Effective B2B content marketing first requires that you understand the type of demand you’re trying to generate. Content may have any number of objectives, but it won’t reach any of them unless you can capture prospects’ attention. That’s where demand type comes in.
SiriusDecisions defines three core demand types: New Concept, New Paradigm and Established Market. Each occupies different places in your buyers’ budget plans and priorities.
You can think of these demand types as New Idea, New and Improved Idea, and Same Idea With Differentiation. With a brand-new concept, you need to focus on raising awareness and educating your audience more about why they need a solution than the nitty gritty about the solution itself. When it comes to New Paradigm and Established Market solutions, your focus can move to loosening the status quo and motivating buyers to make a change. In the case of Established Market solutions, you’re likely to encounter more competitors selling niche solutions where they’ll battle for market share with differentiation.
Assess Your Solution
No matter how fresh your approach may be, few products and services fall into the New Concept category. More often than not, you’ll be marketing a New Paradigm or Established Market solution. If it’s a New Paradigm, your job is to persuade buyers to see your solution as a “must have.” You might prioritize specific metrics and demonstrate successful use cases.
For Established Market demand type, you want to focus more on key differentiators—and branding, if yours is a leader in the space.

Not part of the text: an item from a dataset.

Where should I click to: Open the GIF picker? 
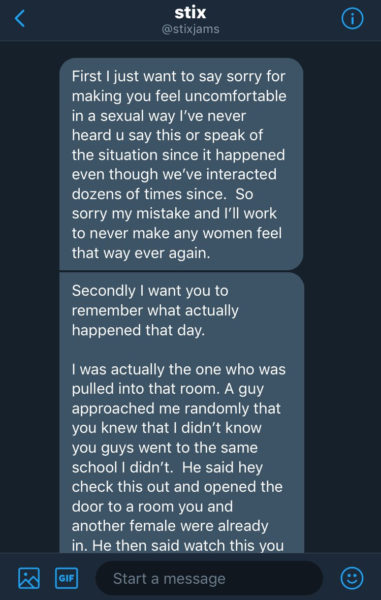[x=66, y=578]
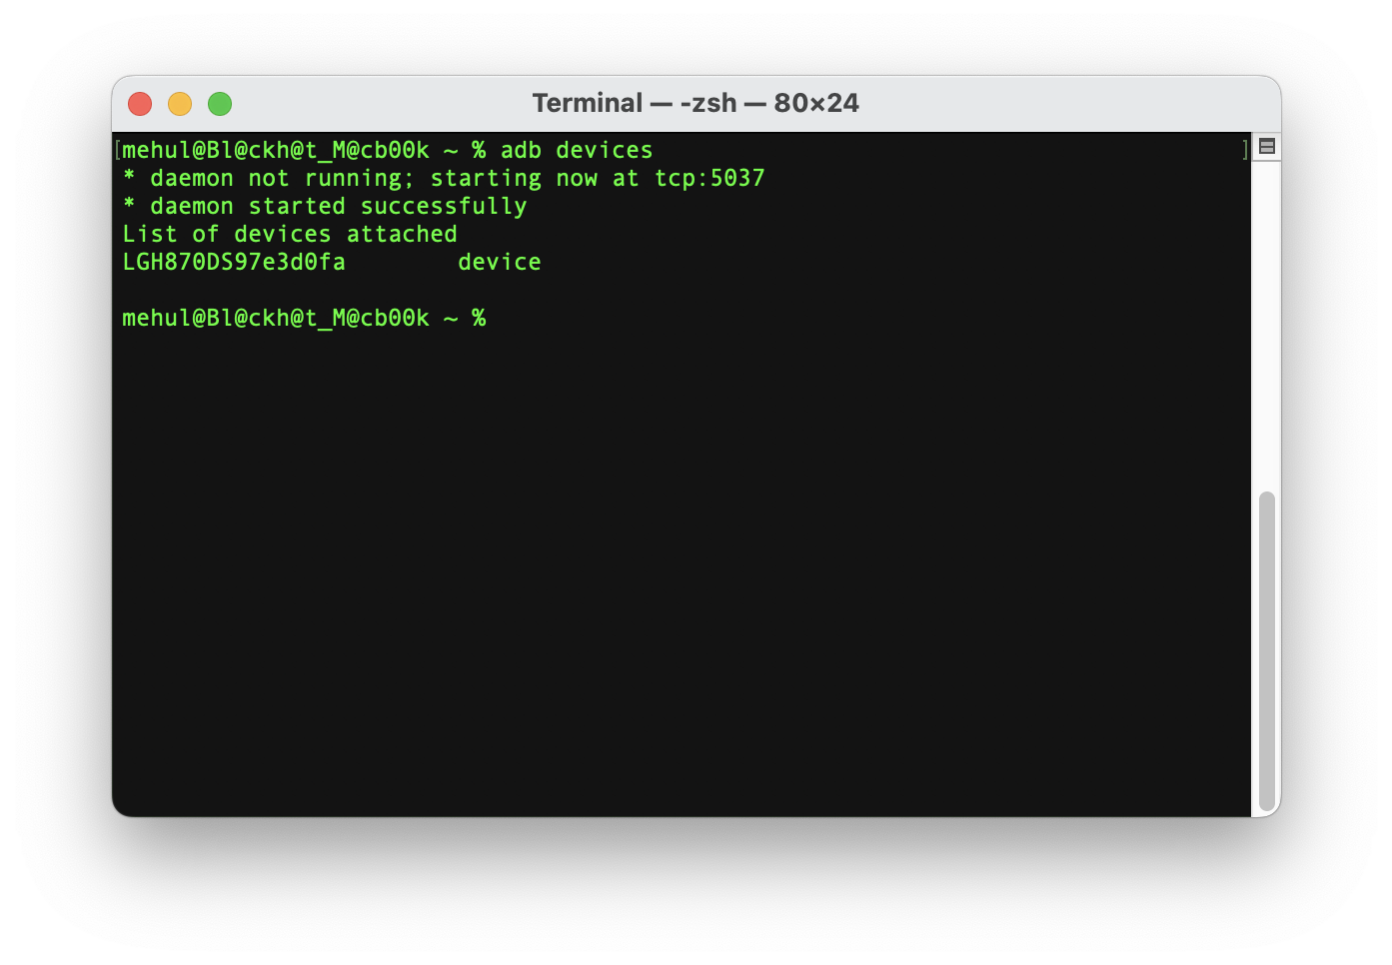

Here, you can also emphasize pain points in your messaging, which are more effective at gaining attention in these mature markets.
Moving the Needle
Innovations have ways of nudging solutions from one demand type to another, so a long-established solution can sometimes find itself transforming with digital components, customized features, evolving safety and security features or other major changes to compete among New Paradigm products.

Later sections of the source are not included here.